De façon étonnante, l’Italie baroque n’a pas manifesté un intérêt particulier pour les couleurs du violon alto. Vivaldi, pour ne parler que de lui, ignore totalement l’instrument parmi la masse de concertos qu’il laissera. C’est Telemann qui va lui donner ses lettres de noblesse dans le premier tiers du XVIIIe siècle et écrire le premier concerto soliste pour l’alto. Dans la notice, Frédéric Lainé, lui-même altiste et musicologue, précise que Telemann, alors le compositeur allemand le plus célèbre, est l’homme de la situation : sans préjugés, curieux, inventif, doué d’une énergie inépuisable. La partition date d’avant 1728, peut-être bien de la période où le maître est en fonction à Francfort-sur-le-Main entre 1716 et 1721 et est organisateur de concerts. 

Cela nous vaut une œuvre splendide en quatre mouvements avec un Largo initial qui installe un climat chaleureux avant qu’un Allegro plaisant ne virevolte. L’Andante très expressif précède un Presto final qui folâtre avec élégance. Un moment de vrai plaisir, que Tamestit investit avec son habituelle aisance et un goût irréprochable. Pour le concerto destiné à deux altos, il a pour partenaire Sabine Fehlandt, une habituée de l’Akademie für Alte Musik. Cette partition est écrite pour deux violettes, instruments sur la nature desquels on s’interroge encore, mais il pourrait s’agir d’altos de petite taille, excluant la tessiture grave, comme le précise la notice. Séduisante avec ces quatre mouvements dont des indications sont en français (Avec douceur, Gaÿ, Vivement), cette pièce montre la belle complicité ludique entre les deux interprètes, qui se confirme dans la transcription de la brève Sonate, tirée d’une suite de six, un cycle publié à Paris en 1738. Tamestit se lance encore, en solo, dans des transcriptions de deux Fantaisies. La virtuosité du Français trouve un terrain circonstancié qui lui permet de souligner aussi bien la densité du propos que la couleur de son instrument. Le plaisir est garanti à chaque fois.

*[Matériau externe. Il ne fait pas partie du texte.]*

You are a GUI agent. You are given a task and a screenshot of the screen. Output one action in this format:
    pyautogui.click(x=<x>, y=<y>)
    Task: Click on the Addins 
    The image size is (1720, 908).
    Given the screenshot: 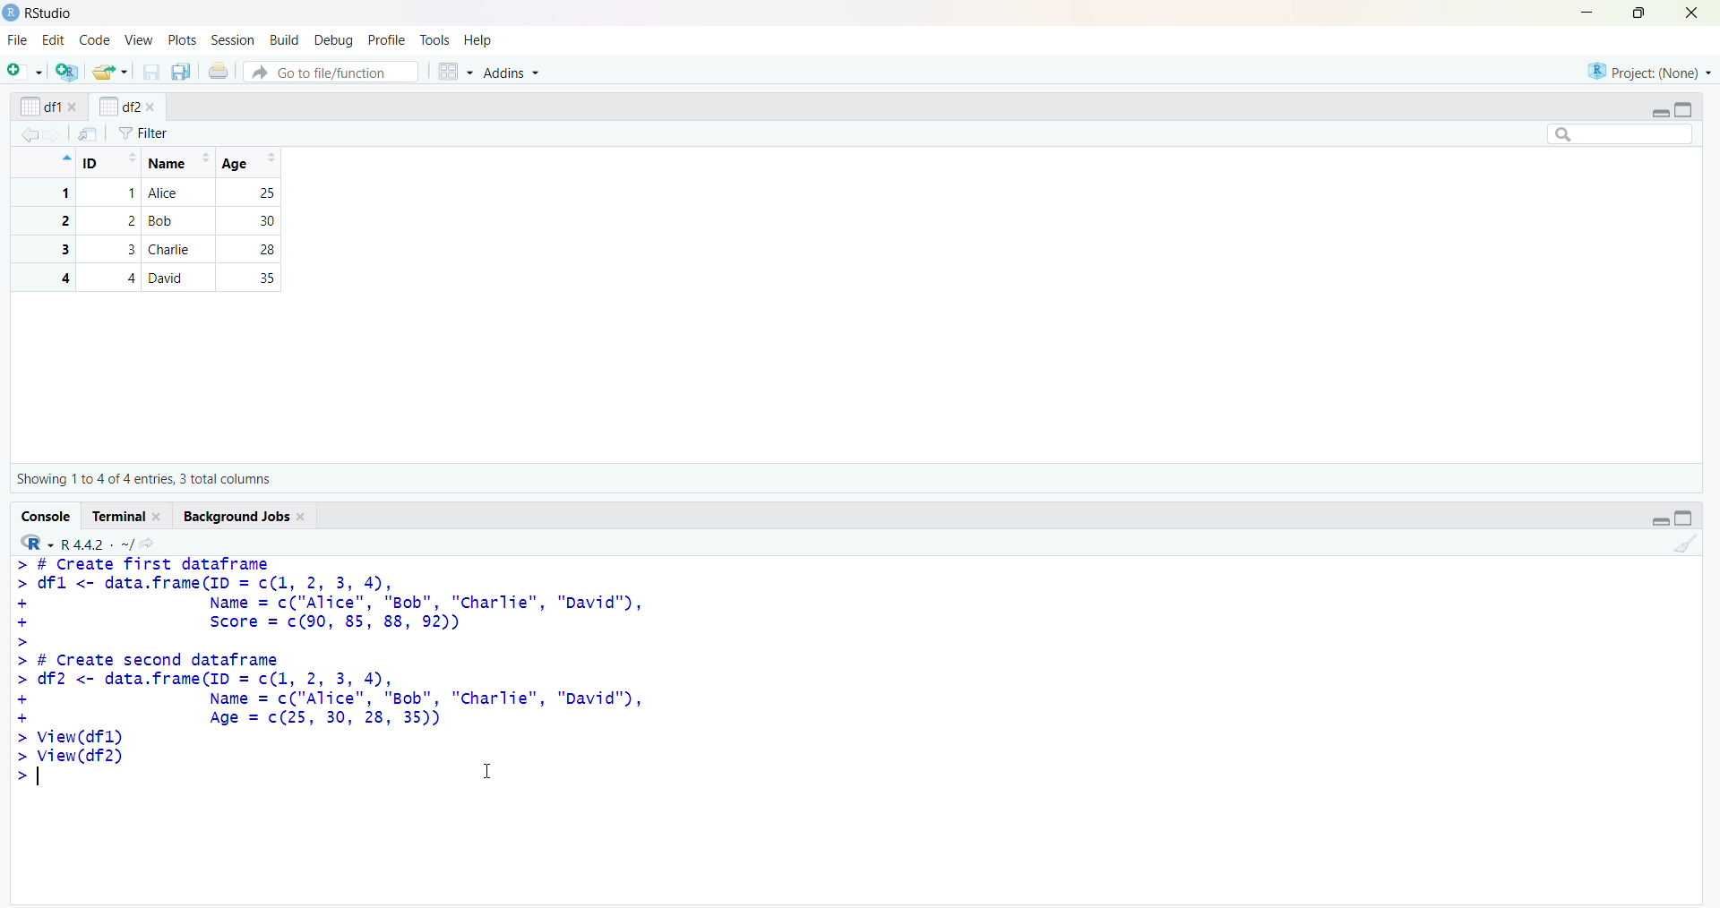 What is the action you would take?
    pyautogui.click(x=510, y=72)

Ce plaisir, on le doit aussi à la prestation de l’Akademie für Alte Musik et de son violon conducteur Bernhard Forck. L’ardeur, la justesse, l’inventivité, le discours lumineux offrent au(x) soliste(s) un bel écrin. Le programme est complété par deux mises en évidence des hautes qualités de l’ensemble berlinois. Ces « Ouvertures », parmi les très nombreuses que Telemann a laissées, sont des suites à la française vives et dynamiques. Dans la Burlesque, on retrouve des personnages savoureux de la Commedia dell’Arte, Pierrot ou Colombine, alors que dans la Changeante, la variété entre la douceur et la plaisanterie déploie son charme et sa noble élégance. Tout cela forme un joli panorama de l’invention mélodique, rarement prise en défaut, de Telemann. 

L’enregistrement, clair et précis, a été réalisé en juillet 2020 au Studio Teldex de Berlin. Il vient s’ajouter à la déjà longue discographie d’Antoine Tamestit, dans laquelle voisinent avec bonheur Bach, Mozart, Brahms ou Debussy, mais aussi Schnittke ou Widmann.